What to produce: Your task is to repeat exactly the lines below between the line holding "This screenshot has width=1456, height=819." and the line holding "new tab with", inclusive, and only those.

Information shown:
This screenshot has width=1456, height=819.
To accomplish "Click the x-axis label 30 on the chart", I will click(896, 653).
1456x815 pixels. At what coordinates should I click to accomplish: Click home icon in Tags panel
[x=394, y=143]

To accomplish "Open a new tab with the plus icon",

==

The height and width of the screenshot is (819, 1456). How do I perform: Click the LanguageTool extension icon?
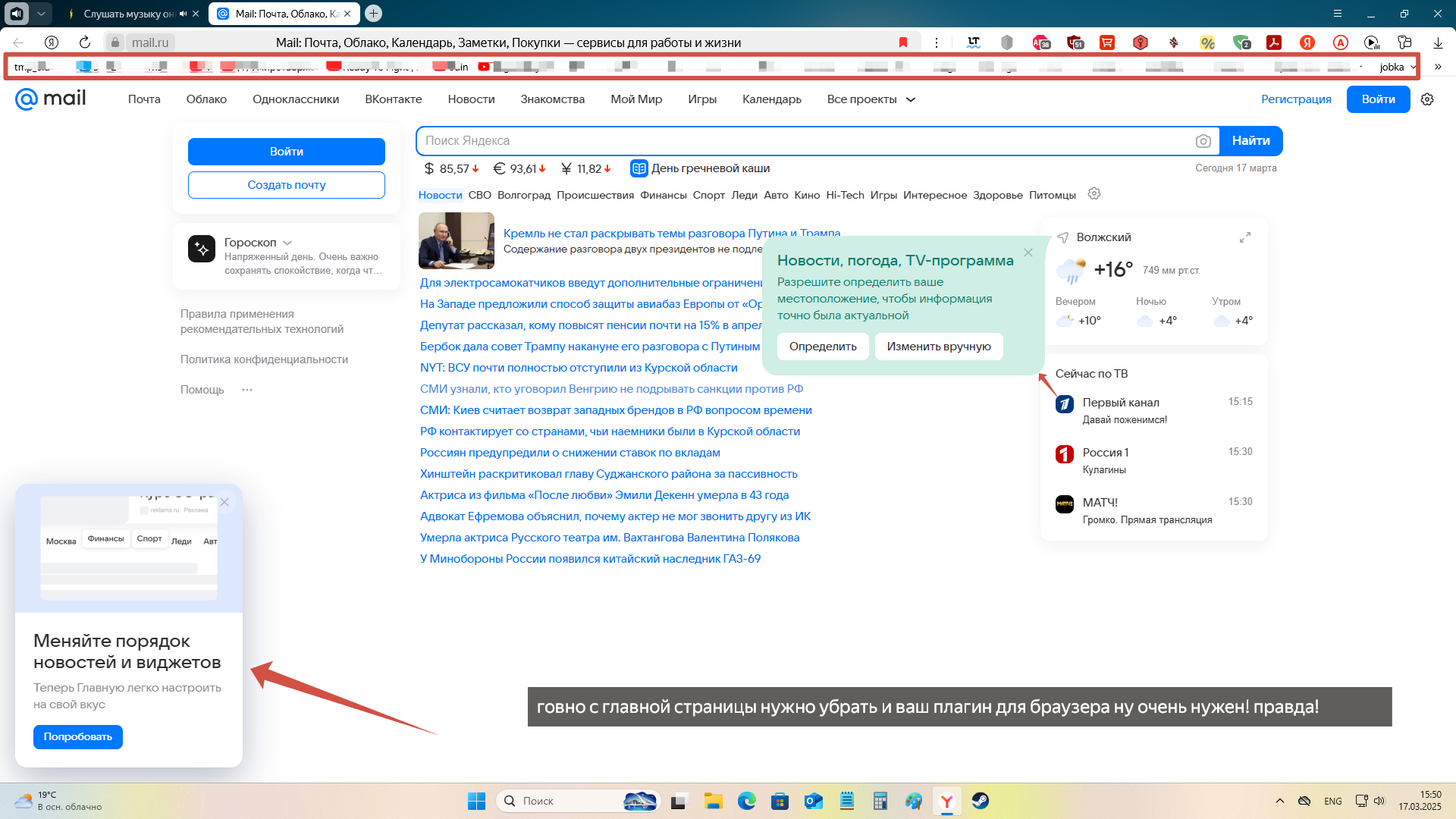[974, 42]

Answer for this exercise:
This screenshot has width=1456, height=819.
To accomplish "Click the x-axis label 30 on the chart", I will click(896, 653).
1456x815 pixels. At what coordinates should I click to accomplish: Click home icon in Tags panel
[x=394, y=143]

To accomplish "Open a new tab with the plus icon",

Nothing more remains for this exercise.